Reproduce the listing below line for line, with no changes.
^^^^
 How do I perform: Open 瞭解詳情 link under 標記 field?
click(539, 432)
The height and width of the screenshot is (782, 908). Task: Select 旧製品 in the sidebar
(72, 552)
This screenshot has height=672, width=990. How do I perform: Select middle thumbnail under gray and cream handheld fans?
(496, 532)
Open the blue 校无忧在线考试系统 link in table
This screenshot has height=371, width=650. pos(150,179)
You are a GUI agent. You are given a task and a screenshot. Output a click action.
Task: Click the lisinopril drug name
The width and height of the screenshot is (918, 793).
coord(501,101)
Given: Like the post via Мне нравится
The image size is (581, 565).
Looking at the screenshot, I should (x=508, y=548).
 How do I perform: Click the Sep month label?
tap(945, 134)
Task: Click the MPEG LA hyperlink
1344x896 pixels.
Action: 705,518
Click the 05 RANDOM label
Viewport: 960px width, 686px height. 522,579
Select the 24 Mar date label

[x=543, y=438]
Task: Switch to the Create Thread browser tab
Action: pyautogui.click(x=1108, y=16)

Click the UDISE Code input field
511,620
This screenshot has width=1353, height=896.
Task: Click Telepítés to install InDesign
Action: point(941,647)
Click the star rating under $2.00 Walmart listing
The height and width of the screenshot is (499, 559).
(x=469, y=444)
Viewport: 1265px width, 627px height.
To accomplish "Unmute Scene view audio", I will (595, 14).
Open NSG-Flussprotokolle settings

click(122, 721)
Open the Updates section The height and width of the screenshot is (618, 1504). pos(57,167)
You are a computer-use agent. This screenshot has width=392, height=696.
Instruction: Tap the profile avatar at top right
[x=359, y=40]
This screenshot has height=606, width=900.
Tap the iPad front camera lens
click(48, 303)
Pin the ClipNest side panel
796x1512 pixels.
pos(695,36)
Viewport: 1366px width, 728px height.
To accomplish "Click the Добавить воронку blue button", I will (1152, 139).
^^^^
SOLUTION TO THIS TASK:
 How do I perform: Open 瞭解詳情 link under 標記 field?
click(539, 432)
The height and width of the screenshot is (782, 908). Task: Select 旧製品 in the sidebar
(72, 552)
This screenshot has height=672, width=990. How do I perform: Select middle thumbnail under gray and cream handheld fans?
(496, 532)
Open the blue 校无忧在线考试系统 link in table
This screenshot has height=371, width=650. pos(150,179)
You are a GUI agent. You are given a task and a screenshot. Output a click action.
Task: Click the lisinopril drug name
The width and height of the screenshot is (918, 793).
coord(501,101)
Given: Like the post via Мне нравится
The image size is (581, 565).
Looking at the screenshot, I should (x=508, y=548).
 How do I perform: Click the Sep month label?
tap(945, 134)
Task: Click the MPEG LA hyperlink
1344x896 pixels.
Action: 705,518
Click the 05 RANDOM label
Viewport: 960px width, 686px height. 522,579
Select the 24 Mar date label

[x=543, y=438]
Task: Switch to the Create Thread browser tab
Action: pyautogui.click(x=1108, y=16)

Click the UDISE Code input field
511,620
This screenshot has width=1353, height=896.
Task: Click Telepítés to install InDesign
Action: point(941,647)
Click the star rating under $2.00 Walmart listing
The height and width of the screenshot is (499, 559).
(x=469, y=444)
Viewport: 1265px width, 627px height.
To accomplish "Unmute Scene view audio", I will (595, 14).
Open NSG-Flussprotokolle settings

click(122, 721)
Open the Updates section The height and width of the screenshot is (618, 1504). pos(57,167)
You are a computer-use agent. This screenshot has width=392, height=696.
Instruction: Tap the profile avatar at top right
[x=359, y=40]
This screenshot has height=606, width=900.
Tap the iPad front camera lens
click(48, 303)
Pin the ClipNest side panel
796x1512 pixels.
pos(695,36)
Viewport: 1366px width, 728px height.
To accomplish "Click the Добавить воронку blue button", I will (1152, 139).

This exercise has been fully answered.